In mortgage banking, customers execute multi-million dollar sales contracts using electronic signatures, so why isn’t this happening in the retail bank environment with far more straightforward transactions such as opening or managing accounts? Think of how easily this can be done: A customer can sit at their own desk or at home and verify their identity by holding their drivers license up to a video camera on their computer or their smartphone rather than visit a branch. Once identity been verified, the bank can send documents for electronic signature. This process has been recognized for over a decade and a half by theUS Federal ESIGN Act, passed in 2000. Banks, you don’t want to be slower than the federal government, do you? The Act identifies an electronic signature as an "electronic sound, symbol, or process, attached to or logically associated with a contract or other record and executed or adopted by a person with the intent to sign the record." This is a legally acceptable document.
While of course not as widespread as telephone or general Internet use, video calling is not foreign to millions of Americans (and non-Americans, of course), so why not make this a way to communicate with a bank representative? Pew Research Center reports that 66% of 18-29 year olds have used a mobile device for video calling, as have 49% of 30-49 and 27% of those over 50. This is a not a small adoption rate.
In case you need more evidence for the growing uselessness of branches, The Financial Brand reports that the majority of consumers (irrespective of age or income) use bank branches very infrequently. Bank of America has closed branches and is promoting mobile banking. Research shows that in 8 years, customer preference for making deposits at a teller has dropped 50% as of 2014. Assuming the trend has continued, that number has likely continued to plummet in the last 2 years.
Ok, so you might argue that according to the 2014 US Multi-Channel Preferences Study, bank branches are still useful for new primary checking acquisition. Realistically, though, if people had an alternative to visiting a branch, the bets would be that people would rather use on-line channels.

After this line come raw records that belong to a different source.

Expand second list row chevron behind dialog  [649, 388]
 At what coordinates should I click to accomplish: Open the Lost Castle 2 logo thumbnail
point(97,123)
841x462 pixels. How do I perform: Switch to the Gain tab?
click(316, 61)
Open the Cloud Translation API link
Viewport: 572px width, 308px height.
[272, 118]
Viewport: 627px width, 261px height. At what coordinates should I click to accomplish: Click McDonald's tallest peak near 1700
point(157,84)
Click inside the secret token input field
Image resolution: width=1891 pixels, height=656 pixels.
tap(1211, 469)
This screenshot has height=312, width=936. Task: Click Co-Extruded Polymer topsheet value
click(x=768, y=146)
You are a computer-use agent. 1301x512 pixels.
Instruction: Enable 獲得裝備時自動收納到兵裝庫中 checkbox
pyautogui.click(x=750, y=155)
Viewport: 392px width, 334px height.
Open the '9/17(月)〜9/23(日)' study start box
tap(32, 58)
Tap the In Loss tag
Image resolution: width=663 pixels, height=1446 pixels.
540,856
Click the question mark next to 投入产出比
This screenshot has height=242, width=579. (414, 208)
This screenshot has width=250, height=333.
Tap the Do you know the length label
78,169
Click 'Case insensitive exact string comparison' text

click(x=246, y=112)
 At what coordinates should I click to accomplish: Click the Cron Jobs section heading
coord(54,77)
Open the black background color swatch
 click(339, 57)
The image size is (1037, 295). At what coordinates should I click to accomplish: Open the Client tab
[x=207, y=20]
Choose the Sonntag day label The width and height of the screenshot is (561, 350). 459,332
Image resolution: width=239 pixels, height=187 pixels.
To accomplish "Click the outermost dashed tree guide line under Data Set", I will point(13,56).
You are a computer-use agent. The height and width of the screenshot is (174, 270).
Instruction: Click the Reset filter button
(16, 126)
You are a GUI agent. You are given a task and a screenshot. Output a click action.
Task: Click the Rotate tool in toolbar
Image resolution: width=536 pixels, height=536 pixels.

This is borne out by the preference to use an ATM vs. a teller to deposit checks. Now that banks are accepting deposits of checks via scans from a personal mobile phone, chances are no one really wants to visit an ATM except to extract cash. Coupled with the decrease in demand for cash with the use of Apple Pay, Square, PayPal and the like gaining ground, what use will an ATM be, let alone the branch?
And, anyway, in a more recent study, the 2016 Omni-Channel Shopper Survey of U.S. consumers found that the number of new primary checking accounts dropped by HALF in the past decade so keeping branches to win new checking customers is looking less and less appealing. As The Financial Brand writes: “Historically, banking convenience has been defined based on physical branch proximity to either home or work (or both). As banking technology has evolved, the need to visit a teller in the branch or even an ATM has declined. This had resulted in a redefinition of “convenience.” None of this is surprising: “For the first time ever, the highest ranking single factor in the definition of convenience is no longer proximity to a physical branch, but having “leading online and mobile capabilities”, which had 26% of the responses.”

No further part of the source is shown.